WELCOME LOVERS OF NATURE


- Popularity of this tour:  This tour is very popular with birding day trippers from Puerto Vallarta.  Birding in Mexico offers half day tours to this prime birding site, and they can be combined with either the Military Macaw Sanctuary or Las Juntas y Los Veranos, time permitting.

Short description: Started by Texan native Bob Price in 2004 and once a degraded scrape on a hillside in Cabo Corrientes, the now lushly foliated and welcoming Jardín Botánico Vallarta (Vallarta Botanic Garden) is a keystone natural landmark in Cabo Corrientes and a must see destination for any visitor to Puerto Vallarta and the Riviera Nayarit!

According to the Garden’s publication, El Papelillo / The Leaflet —“The Vallarta Botanical Garden’s Preserve totals nearly 32 hectares (79 acres) and of this, almost 30 hectares (75 acres) are dedicated preserve lands— that’s over 90% of the property [covered in native forest]!”   

Highlight birds are those inhabiting the interface between three biomes here—the upper edge of the Sinaloan Thorn Forest, lower Encinal (Pine-Oak Woodland) and Riparian ecosystems associated with the still wild Rio Los Horcones which bisects this keystone wildlife sanctuary in Cabo Corrientes.  There are plans for the Garden to expand its preserve by 50% by 2021.

 

Seasonally common birds here include West Mexican Chachalaca, Golden-cheeked Woodpecker, Russet-crowned Motmot, Plain-capped Starthroat, Violet-crowned and Broad-billed hummingbirds, San Blas and Green jays, Ferruginous and Colima pygmy-owls, White-throated Thrush, Yellow-winged Cacique, Rusty-crowned Ground-Sparrow, Rosy Thrush-Tanager and now Military Macaws have been documented occupying nest boxes strategically placed on natural pines at the highest extremities of the property for this very purpose! 
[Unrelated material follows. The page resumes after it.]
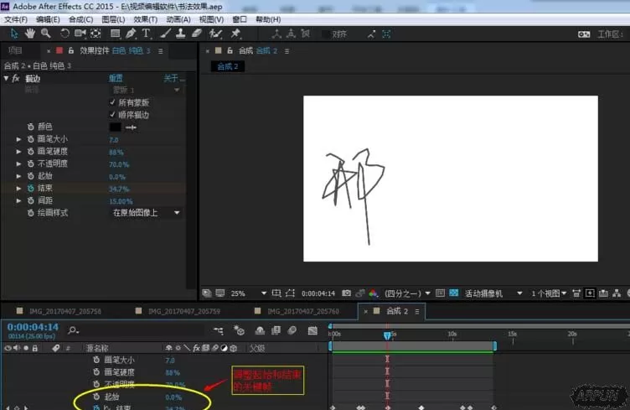Open the black 颜色 color swatch
Screen dimensions: 630x410
tap(116, 127)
Even Black-and-White and Black hawk-eagles have been definitively identified soaring over the property, and camera traps have documented wild Jaguars mere kilometers away on the Rio Los Horcones!

To see a full listing of VBG’s rich birding potentialities, organized by habitat and seasonality, please press here

*Through your participation and entrance fees generated, Birding in Mexico will make a generous contribution to the Vallarta Botanic Garden to help it keep up its good work in Cabo Corrientes, and our dedication to conservation through ecotourism!  Thank you! 

Itinerary

Click on each activity to see more details

  • Diamond 1

    Private Pickup

    7:00a.m. sharp in Puerto Vallarta!

    Birding in Mexico (BIM) will cheerfully pick you up at either your hotel or a prearranged meeting point—usually the parking lot for Walmart / Sam’s Club off of Francisco Medina Ascencio—near the Liverpool Galleria across from the cruise ship terminal—then whisk you away to begin your wonderful birding adventure in paradise.  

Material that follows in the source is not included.